Parole denied for Manson follower

SACRAMENTO, Calif. Emotions ran high on both sides as each made convincing arguments to determine whether 60-year-old Susan Atkins, a follower of notorious killer Charles Manson, should be granted compassionate release.

After almost four decades behind bars, she is dying of brain cancer and has three months to live.

"She has paid her debt to society," said Atkins' niece, Alysia Atkins. "She has served about 40 years of her life locked up and it's sad to think that she may pass there."

Atkins and other Manson cult members killed eight people, including pregnant actress Sharon Tate.
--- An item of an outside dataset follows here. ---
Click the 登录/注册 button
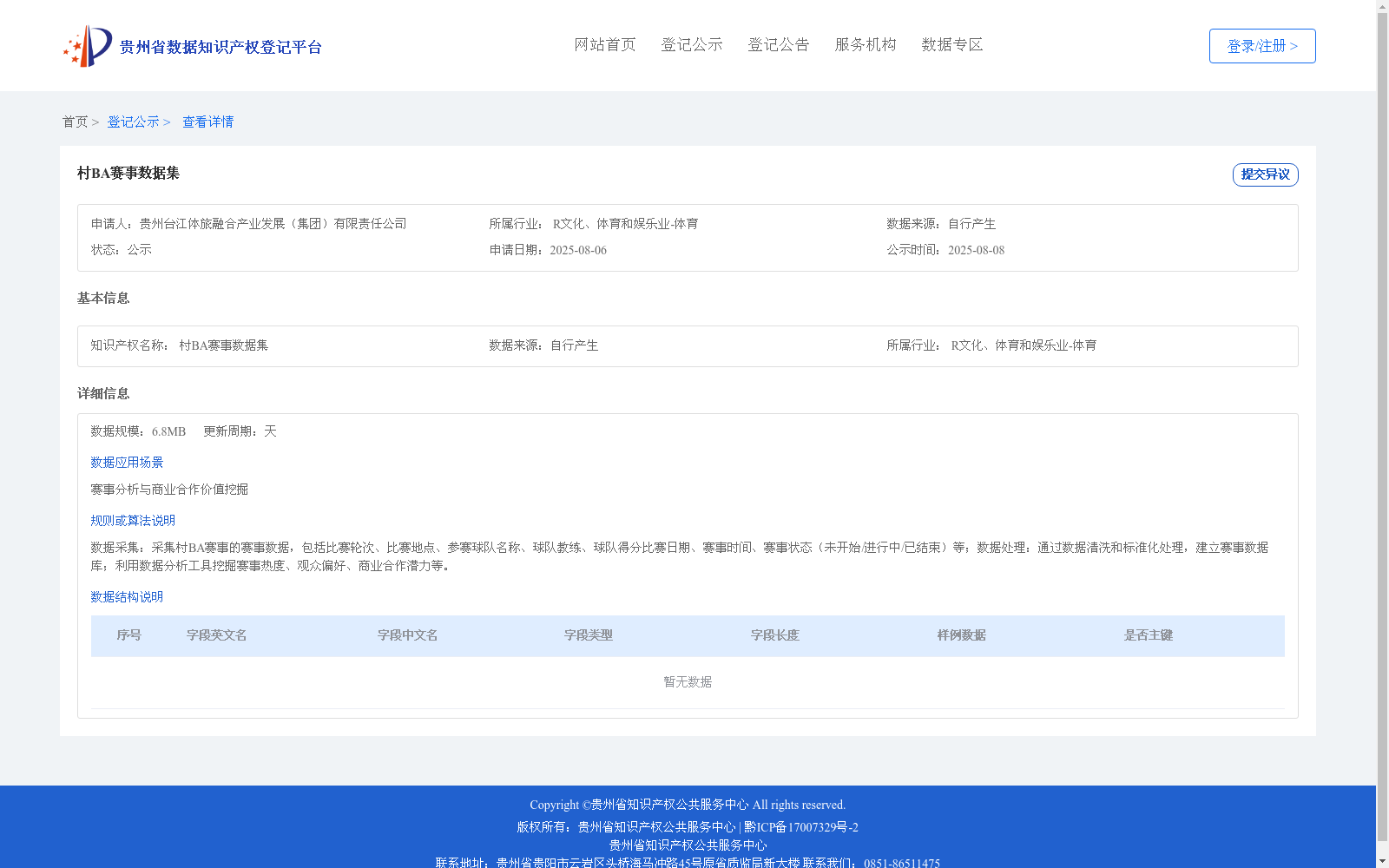Screen dimensions: 1389x868 coord(1261,45)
Tate was married to film director Roman Polanski.

Those gruesome 1969 murders have the L.A. District Attorney's office vehemently opposing Atkins' release -- even if she is dying with her left leg amputated and her right side paralyzed.

"She told witnesses that she kept stabbing Ms. Tate until she stopped screaming," District Attorney Patrick Sequeira said. "She then tasted her blood and wrote the word 'pig' in Sharon Tate's blood at the residence."

California taxpayers have already spent nearly $2 million for Atkins' treatment, hospitalization and guards since March. Her family is willing take on her final expenses.

"Compassionate release for Susan is more about who we are as a society than about who she is," said Atkins' friend, Micki Duckoff.

Still, Sharon Tate's family urged the board to remember the victims and how their lives have never been the same since that summer of '69.

"I cried so hard that night, my eyes wouldn't open the next day," said Tate's niece, Pam Turner. "I was a child, but I was so sick with grief that I too wished I could die."